[Opening Dataset records section]
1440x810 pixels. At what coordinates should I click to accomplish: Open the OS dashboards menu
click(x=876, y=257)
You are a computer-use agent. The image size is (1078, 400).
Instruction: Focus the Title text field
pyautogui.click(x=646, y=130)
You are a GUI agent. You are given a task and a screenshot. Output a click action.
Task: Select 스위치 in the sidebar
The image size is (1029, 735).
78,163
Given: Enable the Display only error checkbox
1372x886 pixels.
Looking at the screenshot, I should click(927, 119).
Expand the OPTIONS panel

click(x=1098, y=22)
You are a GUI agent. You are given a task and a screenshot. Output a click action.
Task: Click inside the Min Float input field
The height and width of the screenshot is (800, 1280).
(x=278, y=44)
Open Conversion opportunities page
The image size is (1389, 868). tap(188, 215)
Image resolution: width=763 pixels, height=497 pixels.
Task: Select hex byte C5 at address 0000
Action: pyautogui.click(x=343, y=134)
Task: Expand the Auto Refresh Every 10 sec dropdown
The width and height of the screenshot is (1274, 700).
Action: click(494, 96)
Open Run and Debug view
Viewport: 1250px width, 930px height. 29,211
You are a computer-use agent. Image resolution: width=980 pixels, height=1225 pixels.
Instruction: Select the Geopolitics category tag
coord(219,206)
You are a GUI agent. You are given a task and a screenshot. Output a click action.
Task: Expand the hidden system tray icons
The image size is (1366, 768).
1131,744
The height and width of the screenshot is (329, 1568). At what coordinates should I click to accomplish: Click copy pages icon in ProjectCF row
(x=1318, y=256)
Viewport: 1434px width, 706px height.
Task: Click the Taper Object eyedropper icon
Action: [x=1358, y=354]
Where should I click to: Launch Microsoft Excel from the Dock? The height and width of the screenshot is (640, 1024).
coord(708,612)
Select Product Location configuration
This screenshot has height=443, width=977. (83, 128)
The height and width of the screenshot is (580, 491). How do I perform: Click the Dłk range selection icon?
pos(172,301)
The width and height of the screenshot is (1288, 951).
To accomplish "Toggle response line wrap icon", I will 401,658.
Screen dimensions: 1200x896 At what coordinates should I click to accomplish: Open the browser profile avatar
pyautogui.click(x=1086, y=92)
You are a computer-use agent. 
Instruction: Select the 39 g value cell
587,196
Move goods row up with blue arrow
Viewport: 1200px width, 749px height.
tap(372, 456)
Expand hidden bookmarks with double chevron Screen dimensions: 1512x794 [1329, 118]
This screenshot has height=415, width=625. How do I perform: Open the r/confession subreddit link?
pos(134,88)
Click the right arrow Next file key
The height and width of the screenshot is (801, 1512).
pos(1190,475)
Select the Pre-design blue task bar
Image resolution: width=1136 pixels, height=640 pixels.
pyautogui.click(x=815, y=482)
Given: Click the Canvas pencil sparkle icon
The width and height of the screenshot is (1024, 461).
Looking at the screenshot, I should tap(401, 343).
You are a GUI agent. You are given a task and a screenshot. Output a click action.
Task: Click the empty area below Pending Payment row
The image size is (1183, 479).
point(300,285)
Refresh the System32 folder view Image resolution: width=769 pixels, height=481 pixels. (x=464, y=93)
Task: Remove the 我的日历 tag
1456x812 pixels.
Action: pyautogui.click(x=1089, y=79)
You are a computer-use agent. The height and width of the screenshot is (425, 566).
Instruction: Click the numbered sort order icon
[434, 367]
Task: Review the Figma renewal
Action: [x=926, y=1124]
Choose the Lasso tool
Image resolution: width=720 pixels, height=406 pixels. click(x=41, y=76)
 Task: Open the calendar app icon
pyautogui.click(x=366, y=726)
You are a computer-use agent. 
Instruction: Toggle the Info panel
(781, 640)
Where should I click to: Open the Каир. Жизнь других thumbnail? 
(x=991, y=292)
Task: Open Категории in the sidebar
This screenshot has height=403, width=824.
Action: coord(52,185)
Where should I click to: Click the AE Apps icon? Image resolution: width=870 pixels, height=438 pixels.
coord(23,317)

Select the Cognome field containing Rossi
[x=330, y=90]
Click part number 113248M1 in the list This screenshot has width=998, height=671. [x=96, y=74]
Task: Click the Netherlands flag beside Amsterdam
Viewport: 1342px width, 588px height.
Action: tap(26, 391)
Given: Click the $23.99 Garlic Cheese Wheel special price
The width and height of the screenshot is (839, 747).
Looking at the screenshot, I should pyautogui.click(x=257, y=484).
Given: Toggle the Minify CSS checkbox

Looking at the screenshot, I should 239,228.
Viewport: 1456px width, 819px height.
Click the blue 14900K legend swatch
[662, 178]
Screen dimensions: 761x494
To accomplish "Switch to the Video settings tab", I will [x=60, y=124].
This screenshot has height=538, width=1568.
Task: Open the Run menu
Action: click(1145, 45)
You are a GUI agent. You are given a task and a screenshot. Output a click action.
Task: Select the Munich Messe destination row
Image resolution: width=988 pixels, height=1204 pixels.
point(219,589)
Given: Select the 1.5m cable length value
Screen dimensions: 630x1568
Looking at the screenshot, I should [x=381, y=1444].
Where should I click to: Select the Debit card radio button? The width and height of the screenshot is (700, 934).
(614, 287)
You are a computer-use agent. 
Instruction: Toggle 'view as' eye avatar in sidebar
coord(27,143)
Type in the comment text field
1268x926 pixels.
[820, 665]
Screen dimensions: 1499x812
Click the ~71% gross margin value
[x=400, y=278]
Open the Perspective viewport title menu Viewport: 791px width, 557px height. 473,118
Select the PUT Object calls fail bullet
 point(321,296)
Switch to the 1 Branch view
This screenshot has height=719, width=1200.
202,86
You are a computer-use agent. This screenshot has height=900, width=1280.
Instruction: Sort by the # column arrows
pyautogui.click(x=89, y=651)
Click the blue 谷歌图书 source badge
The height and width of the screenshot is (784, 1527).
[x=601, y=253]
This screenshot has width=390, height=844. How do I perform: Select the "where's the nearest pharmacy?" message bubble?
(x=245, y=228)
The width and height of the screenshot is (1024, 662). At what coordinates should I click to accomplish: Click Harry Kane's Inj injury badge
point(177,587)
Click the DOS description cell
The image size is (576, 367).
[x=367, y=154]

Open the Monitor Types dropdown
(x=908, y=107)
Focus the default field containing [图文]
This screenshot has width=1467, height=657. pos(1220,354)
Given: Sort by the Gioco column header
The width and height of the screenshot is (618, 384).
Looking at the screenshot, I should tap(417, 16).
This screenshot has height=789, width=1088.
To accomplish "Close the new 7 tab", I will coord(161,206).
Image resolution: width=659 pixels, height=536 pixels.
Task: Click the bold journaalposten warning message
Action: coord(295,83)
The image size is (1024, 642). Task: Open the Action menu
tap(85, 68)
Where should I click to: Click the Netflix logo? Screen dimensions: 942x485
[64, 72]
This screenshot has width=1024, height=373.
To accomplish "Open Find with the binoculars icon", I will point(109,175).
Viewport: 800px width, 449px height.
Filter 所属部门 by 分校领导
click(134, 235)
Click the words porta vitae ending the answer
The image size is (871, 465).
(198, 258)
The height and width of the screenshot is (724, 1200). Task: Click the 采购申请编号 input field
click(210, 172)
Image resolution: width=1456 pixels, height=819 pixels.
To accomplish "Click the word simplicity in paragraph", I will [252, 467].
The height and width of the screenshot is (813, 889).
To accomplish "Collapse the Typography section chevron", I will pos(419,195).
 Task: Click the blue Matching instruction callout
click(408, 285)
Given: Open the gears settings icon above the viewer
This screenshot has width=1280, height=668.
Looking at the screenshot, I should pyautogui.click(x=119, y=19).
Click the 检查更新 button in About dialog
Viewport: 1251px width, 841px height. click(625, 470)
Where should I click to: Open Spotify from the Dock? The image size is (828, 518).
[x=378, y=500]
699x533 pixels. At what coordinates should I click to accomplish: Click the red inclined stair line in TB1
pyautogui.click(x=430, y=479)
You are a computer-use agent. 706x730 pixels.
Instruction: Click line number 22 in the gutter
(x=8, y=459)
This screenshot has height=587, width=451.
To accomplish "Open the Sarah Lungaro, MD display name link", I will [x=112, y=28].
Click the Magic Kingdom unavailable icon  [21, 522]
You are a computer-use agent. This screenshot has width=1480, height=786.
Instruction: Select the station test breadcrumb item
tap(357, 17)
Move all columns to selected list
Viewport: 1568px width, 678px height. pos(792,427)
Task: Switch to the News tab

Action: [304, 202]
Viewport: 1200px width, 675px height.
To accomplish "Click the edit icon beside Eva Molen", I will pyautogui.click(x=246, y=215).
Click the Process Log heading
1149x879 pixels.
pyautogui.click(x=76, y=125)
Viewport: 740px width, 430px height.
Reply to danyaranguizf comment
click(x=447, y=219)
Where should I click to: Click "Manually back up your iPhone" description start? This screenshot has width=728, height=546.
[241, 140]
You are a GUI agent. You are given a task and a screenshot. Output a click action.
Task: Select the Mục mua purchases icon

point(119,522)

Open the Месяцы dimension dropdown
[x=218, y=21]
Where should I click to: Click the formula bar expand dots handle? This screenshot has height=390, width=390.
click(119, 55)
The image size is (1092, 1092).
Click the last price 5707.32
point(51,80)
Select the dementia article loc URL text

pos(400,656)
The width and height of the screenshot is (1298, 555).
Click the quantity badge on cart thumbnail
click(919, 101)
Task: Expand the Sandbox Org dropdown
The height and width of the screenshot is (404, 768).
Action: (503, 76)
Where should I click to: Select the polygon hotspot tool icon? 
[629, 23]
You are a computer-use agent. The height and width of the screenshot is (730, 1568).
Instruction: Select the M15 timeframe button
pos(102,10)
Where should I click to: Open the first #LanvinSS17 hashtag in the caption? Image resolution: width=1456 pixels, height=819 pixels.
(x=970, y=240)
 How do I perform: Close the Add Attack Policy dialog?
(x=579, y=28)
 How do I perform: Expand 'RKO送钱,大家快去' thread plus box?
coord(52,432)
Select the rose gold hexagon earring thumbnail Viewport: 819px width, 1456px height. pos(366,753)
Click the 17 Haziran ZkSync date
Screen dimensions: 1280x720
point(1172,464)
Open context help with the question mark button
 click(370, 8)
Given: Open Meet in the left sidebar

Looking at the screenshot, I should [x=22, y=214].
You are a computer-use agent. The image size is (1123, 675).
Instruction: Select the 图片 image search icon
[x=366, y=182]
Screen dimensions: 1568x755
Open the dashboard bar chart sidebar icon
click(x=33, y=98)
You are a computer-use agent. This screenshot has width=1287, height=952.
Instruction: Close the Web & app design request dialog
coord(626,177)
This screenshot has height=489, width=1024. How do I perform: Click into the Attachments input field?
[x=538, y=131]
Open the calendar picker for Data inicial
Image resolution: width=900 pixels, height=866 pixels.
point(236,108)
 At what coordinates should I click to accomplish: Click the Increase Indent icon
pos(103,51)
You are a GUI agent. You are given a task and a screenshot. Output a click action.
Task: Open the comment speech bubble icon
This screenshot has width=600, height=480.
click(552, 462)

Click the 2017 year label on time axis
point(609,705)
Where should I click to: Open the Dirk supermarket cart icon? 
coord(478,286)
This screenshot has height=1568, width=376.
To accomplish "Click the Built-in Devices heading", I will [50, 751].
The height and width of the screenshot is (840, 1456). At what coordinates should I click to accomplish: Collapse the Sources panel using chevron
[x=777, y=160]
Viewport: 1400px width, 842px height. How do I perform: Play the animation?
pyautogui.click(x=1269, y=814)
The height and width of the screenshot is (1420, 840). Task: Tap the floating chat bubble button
[Closing Dataset records section]
▶ **What you need to do**: Look above for the line holding "The width and height of the screenshot is (839, 747)." and the line holding "Viewport: 1456px width, 819px height.". Retype both, and every line between them, word for word and nothing else.

▶ **Answer area**:
The width and height of the screenshot is (839, 747).
Looking at the screenshot, I should pyautogui.click(x=257, y=484).
Given: Toggle the Minify CSS checkbox

Looking at the screenshot, I should 239,228.
Viewport: 1456px width, 819px height.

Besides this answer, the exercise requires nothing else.